The council will examine university spending practices and cost-saving measures. Those savings will be passed on to students to help cover the tuition fee hike. In January 2013, the provisional council will become permanent.
According to Education Minister Line Beauchamp, students won’t have to pay the fee hike at the beginning of the year. The amount will be adjustable. The provisional council will identify what savings can be made by December 2012, then a final bill will be sent to students taking into account the savings that will reduce the university surcharges.
“The fee increase is maintained,” Ms. Beauchamp explained. “If savings can be identified by the council, the savings will be reduced from the mandatory university surcharges.”
“We can say this is a theoretical freeze, a moratorium” said Léo Bureau-Blouin, president of the college student federation. “We are not going to allow students to pay higher tuition fees if we can’t make the demonstration that universities ... aren’t able to better manage their funds.”

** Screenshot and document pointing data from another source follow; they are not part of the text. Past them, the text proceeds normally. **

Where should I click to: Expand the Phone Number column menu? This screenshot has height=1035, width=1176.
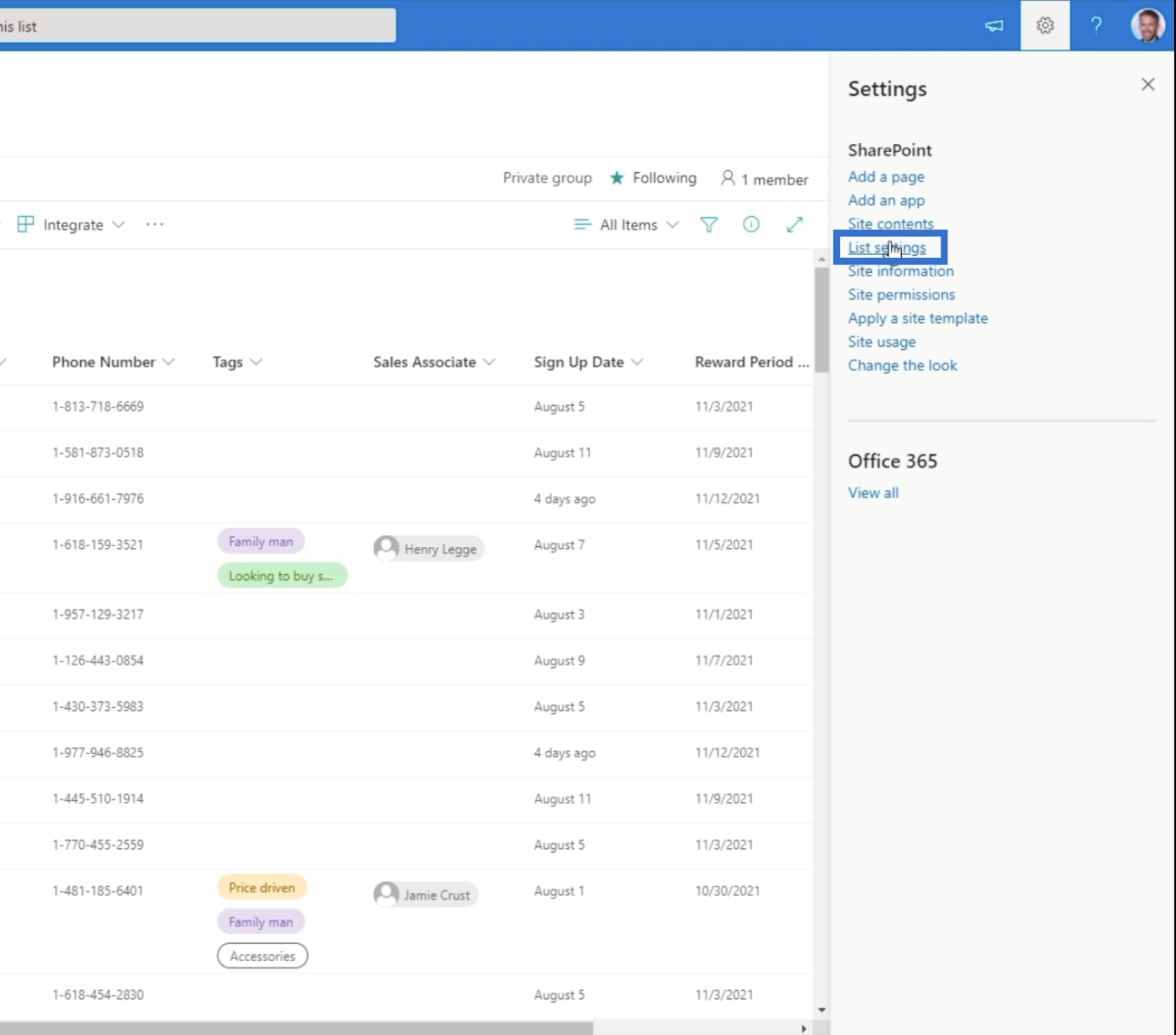pyautogui.click(x=113, y=362)
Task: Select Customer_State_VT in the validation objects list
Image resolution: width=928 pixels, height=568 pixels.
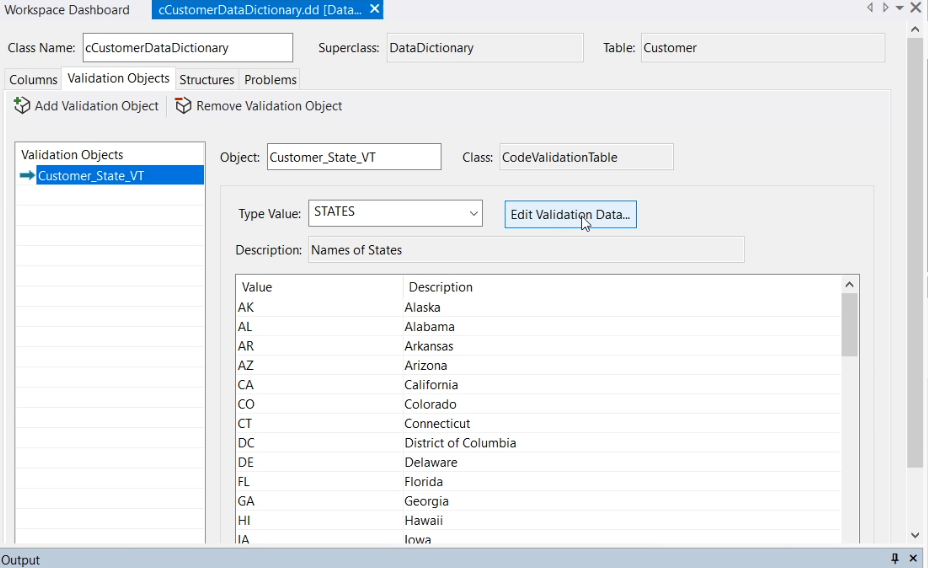Action: coord(91,176)
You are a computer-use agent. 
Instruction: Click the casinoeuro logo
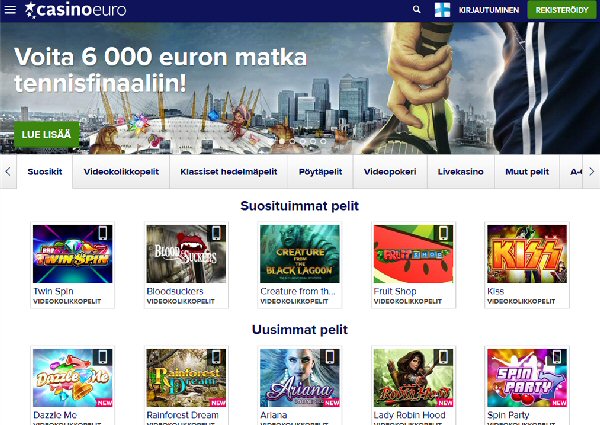pyautogui.click(x=75, y=10)
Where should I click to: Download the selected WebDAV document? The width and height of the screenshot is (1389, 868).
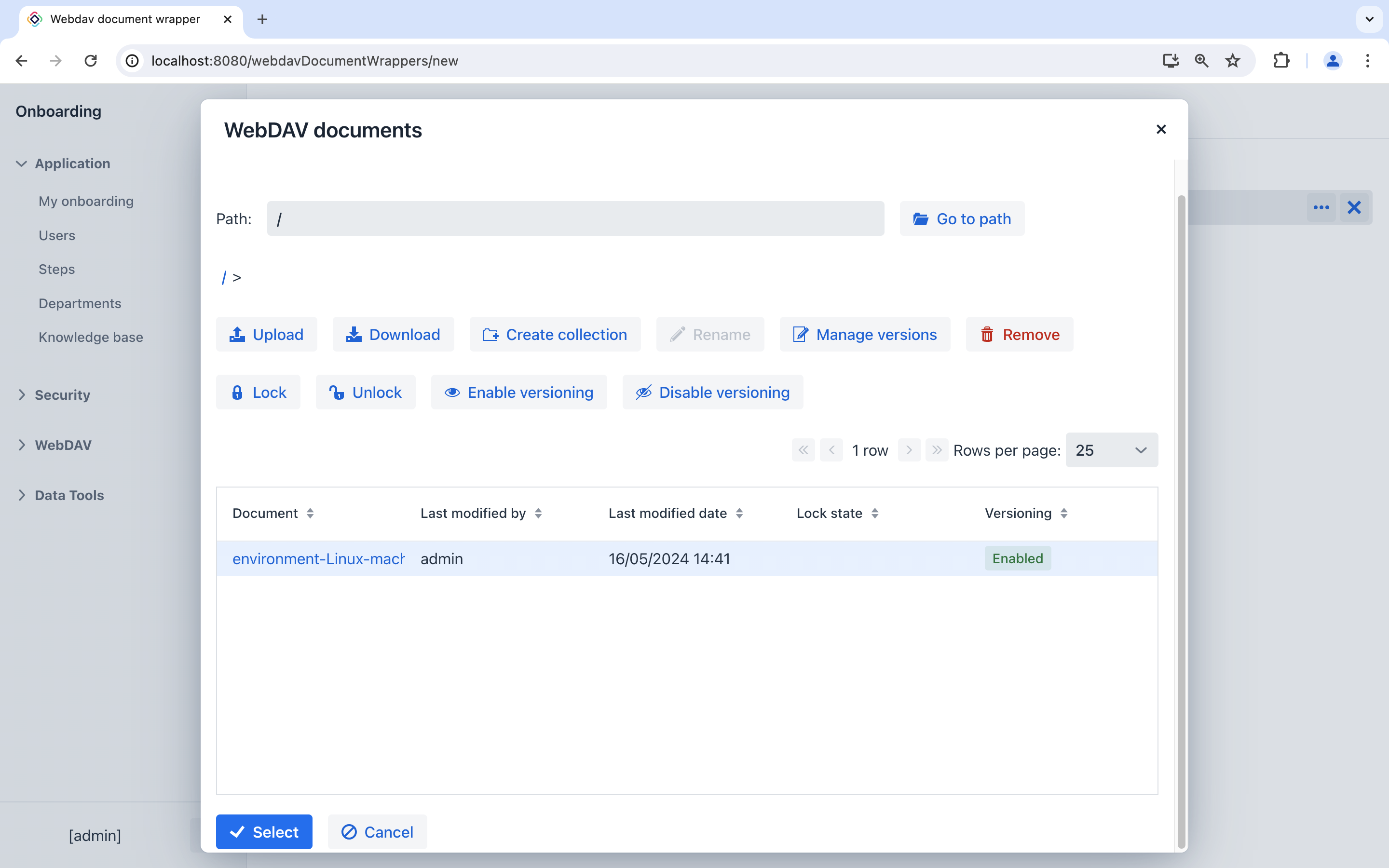(393, 334)
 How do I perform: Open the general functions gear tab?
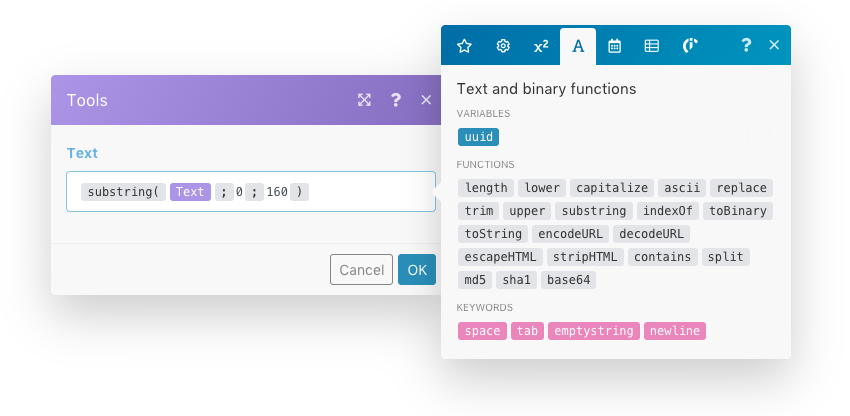tap(503, 46)
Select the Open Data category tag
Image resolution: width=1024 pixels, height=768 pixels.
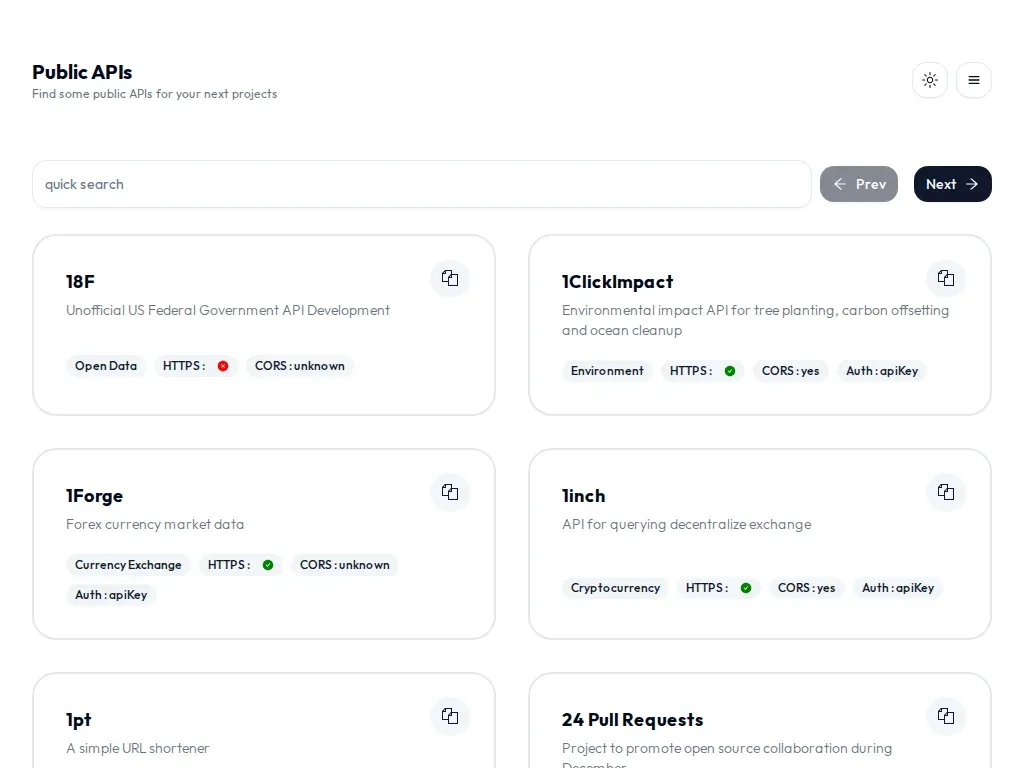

Quebec Premier Jean Charest remained cautious, perhaps withholding an expression of triumph until Sunday when he speaks to delegates at the party’s weekend convention who believe the Liberals may soon be in an election campaign as a result of the deal.
“Talks went well. People worked hard.” Mr. Charest said.
It will take at least a week for the colleges and universities, still on strike, to vote on the deal. Until then, the protesters have no intentions of letting-up.
“This is not the end of the strike. It is the beginning of the end of the conflict,” said the president of the federation of university students, Martine Desjardins.
The student leaders argued that by accepting this deal, the government finally acknowledged that universities were poorly managing public funds by agreeing to have the council oversee their spending practices rather than simply footing the bill.
Leader of the province’s three major labour organizations played a key role in helping to broker the deal after backing students for weeks to organize their protest movement.
The president of the Confédération des syndicats nationaux, Louis Roy, said the deal would pave the way to resolving the current crisis.
“This is excellent news for the population of Quebec,” Mr. Roy said. “We helped facilitate the talks and bring the parties to another level of discussion.”
For weeks now, the crisis has been the focus of media attention and has derailed the Charest government’s political agenda. Mr. Charest failed to measure the tenacity and determination of the student movement. For weeks, his government refused to negotiate with the students. It was only after some colleges and universities threatened to cancel the winter session that the government took the students seriously.
With both sides in deadlock and the threat of increasing social unrest, Mr. Charest made a series of proposals in an attempt to break the impasse. But the students resisted until finally, the labour leaders were brought in to help pave the way for talks to begin in earnest.
Without a deal, Mr. Charest was forced to reconsider the possibility of calling an election this spring. But that may now change and the opposition parties were convinced that a spring election was still possible.
“With Mr. Charest we never know what to expect,” Parti Québécois leader Pauline Marois said. “What I deplore is that he waited 82 days to reach a deal. ... I think Mr. Charest is responsible for this crisis and the students and parents paid a heavy price for it.”